Echo the entries below word for word, from the line containing "Open the blue" through the line containing "point(783,72)", including both of those lines.

-- BEGIN Data lines --

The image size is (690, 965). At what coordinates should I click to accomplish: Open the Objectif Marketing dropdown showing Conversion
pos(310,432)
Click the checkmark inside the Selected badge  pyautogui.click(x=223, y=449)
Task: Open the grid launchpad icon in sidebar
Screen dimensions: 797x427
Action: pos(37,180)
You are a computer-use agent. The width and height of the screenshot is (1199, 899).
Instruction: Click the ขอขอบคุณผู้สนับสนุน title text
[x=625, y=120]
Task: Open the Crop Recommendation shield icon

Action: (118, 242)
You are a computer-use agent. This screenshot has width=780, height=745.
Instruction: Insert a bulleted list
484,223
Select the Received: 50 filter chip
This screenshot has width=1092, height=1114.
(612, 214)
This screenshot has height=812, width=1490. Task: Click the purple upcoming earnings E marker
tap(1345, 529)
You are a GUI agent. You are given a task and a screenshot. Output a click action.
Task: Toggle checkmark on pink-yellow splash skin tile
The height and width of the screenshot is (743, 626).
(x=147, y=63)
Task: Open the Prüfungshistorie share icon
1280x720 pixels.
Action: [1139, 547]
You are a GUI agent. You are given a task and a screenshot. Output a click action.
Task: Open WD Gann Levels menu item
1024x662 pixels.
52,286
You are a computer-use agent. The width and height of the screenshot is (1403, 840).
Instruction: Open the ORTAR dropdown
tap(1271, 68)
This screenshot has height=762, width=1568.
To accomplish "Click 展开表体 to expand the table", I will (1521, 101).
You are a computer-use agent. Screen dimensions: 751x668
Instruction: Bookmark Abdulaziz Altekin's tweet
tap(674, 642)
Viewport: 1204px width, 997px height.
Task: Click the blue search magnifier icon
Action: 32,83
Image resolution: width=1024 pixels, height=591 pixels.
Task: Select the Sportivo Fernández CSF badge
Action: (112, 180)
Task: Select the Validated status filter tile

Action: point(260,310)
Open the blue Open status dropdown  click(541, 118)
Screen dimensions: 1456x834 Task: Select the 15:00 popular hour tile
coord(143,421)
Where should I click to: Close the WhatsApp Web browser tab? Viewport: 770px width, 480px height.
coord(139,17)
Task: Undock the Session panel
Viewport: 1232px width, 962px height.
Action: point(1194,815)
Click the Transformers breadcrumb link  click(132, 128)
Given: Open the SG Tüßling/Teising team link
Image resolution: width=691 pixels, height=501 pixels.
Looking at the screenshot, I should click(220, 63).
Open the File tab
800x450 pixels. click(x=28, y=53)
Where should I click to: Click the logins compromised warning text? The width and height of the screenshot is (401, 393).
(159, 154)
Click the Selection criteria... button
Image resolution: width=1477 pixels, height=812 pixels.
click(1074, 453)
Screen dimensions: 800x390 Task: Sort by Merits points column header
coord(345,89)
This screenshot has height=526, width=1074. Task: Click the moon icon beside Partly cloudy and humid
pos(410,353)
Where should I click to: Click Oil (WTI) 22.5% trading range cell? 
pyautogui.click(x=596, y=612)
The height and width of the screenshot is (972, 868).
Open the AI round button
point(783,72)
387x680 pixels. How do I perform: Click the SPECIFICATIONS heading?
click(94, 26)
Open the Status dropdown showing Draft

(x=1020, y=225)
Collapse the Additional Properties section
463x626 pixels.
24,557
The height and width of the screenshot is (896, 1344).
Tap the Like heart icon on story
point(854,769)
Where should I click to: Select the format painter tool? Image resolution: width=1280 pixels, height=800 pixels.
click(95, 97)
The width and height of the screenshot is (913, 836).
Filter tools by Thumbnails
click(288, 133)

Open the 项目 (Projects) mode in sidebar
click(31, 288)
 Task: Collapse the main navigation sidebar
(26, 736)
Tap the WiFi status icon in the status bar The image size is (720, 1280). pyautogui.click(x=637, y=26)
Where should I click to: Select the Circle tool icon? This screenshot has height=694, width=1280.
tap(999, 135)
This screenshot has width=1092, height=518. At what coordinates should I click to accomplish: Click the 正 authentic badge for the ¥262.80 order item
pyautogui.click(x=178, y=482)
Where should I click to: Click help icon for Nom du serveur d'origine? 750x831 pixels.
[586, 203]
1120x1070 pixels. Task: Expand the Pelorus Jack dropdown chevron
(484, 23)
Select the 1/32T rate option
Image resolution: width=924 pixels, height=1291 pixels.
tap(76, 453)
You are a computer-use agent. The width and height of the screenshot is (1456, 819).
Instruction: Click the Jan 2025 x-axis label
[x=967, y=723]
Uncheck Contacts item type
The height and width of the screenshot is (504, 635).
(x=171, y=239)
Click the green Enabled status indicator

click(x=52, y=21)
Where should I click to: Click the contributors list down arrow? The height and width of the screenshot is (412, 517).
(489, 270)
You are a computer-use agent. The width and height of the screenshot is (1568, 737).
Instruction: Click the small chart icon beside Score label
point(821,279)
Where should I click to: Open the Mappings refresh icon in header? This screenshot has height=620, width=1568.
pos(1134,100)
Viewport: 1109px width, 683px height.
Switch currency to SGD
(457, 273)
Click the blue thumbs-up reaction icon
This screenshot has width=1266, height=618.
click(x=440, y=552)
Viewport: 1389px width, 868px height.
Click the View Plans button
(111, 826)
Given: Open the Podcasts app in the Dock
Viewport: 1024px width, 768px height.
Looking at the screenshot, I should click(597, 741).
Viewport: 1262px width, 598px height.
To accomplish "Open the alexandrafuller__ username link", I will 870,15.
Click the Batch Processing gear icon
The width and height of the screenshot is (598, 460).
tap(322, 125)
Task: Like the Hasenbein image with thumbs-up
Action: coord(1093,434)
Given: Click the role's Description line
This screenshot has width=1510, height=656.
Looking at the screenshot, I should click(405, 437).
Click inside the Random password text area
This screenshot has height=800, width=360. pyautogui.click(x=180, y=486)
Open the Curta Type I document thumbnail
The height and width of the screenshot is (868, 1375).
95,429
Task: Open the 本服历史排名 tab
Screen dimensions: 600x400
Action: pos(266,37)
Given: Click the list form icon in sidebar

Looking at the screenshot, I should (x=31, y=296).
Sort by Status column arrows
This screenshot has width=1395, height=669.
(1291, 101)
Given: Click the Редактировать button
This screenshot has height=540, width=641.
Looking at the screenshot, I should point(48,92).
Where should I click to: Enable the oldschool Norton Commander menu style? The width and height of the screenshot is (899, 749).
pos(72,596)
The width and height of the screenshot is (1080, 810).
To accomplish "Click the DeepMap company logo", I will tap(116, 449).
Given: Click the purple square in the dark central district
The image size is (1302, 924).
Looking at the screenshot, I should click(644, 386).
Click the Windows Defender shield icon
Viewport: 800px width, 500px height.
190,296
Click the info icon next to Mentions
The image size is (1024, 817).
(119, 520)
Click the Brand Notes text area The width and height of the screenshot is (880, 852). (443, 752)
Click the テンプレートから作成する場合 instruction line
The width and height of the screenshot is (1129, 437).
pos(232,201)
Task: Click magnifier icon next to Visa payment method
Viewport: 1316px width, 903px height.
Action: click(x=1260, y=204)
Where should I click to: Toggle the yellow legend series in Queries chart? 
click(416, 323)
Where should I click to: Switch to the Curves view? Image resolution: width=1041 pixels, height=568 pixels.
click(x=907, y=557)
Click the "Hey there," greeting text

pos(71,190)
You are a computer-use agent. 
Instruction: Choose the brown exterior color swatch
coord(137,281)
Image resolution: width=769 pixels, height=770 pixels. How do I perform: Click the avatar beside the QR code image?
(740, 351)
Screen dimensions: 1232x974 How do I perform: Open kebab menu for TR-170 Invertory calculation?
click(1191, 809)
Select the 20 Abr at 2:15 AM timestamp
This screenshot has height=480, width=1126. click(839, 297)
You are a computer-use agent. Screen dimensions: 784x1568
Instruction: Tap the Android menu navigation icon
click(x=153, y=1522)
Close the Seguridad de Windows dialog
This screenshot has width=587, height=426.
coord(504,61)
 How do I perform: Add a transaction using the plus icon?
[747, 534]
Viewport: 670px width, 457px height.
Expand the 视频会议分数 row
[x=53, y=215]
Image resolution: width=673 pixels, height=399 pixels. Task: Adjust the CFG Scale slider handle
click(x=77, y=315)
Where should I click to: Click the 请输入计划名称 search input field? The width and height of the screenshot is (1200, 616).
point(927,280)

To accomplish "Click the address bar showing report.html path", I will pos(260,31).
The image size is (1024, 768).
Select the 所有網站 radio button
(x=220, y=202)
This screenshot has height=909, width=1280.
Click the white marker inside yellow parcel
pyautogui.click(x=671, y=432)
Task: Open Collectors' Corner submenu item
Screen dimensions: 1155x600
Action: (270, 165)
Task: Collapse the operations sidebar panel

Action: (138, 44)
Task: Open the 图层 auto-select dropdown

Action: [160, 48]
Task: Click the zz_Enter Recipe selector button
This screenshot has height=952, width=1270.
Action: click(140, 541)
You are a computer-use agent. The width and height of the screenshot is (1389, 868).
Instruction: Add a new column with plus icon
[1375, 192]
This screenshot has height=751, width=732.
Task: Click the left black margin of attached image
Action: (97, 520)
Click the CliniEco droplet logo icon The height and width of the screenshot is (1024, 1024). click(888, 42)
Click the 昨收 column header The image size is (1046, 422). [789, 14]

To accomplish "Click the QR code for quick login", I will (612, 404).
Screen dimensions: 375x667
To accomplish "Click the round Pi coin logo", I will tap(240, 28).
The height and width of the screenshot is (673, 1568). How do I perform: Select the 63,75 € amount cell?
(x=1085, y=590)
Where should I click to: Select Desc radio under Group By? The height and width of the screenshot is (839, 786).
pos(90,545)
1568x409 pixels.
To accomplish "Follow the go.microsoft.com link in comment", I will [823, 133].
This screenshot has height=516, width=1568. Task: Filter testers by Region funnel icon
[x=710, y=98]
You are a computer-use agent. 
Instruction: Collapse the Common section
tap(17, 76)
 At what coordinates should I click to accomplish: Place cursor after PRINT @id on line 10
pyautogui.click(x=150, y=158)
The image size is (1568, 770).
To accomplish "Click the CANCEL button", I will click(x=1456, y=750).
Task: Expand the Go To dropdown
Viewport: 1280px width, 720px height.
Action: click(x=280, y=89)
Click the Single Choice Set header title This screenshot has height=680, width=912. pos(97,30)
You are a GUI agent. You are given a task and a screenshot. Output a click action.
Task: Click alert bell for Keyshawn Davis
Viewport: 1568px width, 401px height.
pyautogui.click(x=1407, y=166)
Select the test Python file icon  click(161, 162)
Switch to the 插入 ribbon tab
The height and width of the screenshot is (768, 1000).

-- END Data lines --

**Full solution**
Open the blue Open status dropdown  click(541, 118)
Screen dimensions: 1456x834 Task: Select the 15:00 popular hour tile
coord(143,421)
Where should I click to: Close the WhatsApp Web browser tab? Viewport: 770px width, 480px height.
coord(139,17)
Task: Undock the Session panel
Viewport: 1232px width, 962px height.
Action: point(1194,815)
Click the Transformers breadcrumb link  click(132, 128)
Given: Open the SG Tüßling/Teising team link
Image resolution: width=691 pixels, height=501 pixels.
Looking at the screenshot, I should click(220, 63).
Open the File tab
800x450 pixels. click(x=28, y=53)
Where should I click to: Click the logins compromised warning text? The width and height of the screenshot is (401, 393).
(159, 154)
Click the Selection criteria... button
Image resolution: width=1477 pixels, height=812 pixels.
click(1074, 453)
Screen dimensions: 800x390 Task: Sort by Merits points column header
coord(345,89)
This screenshot has height=526, width=1074. Task: Click the moon icon beside Partly cloudy and humid
pos(410,353)
Where should I click to: Click Oil (WTI) 22.5% trading range cell? 
pyautogui.click(x=596, y=612)
The height and width of the screenshot is (972, 868).
Open the AI round button
point(783,72)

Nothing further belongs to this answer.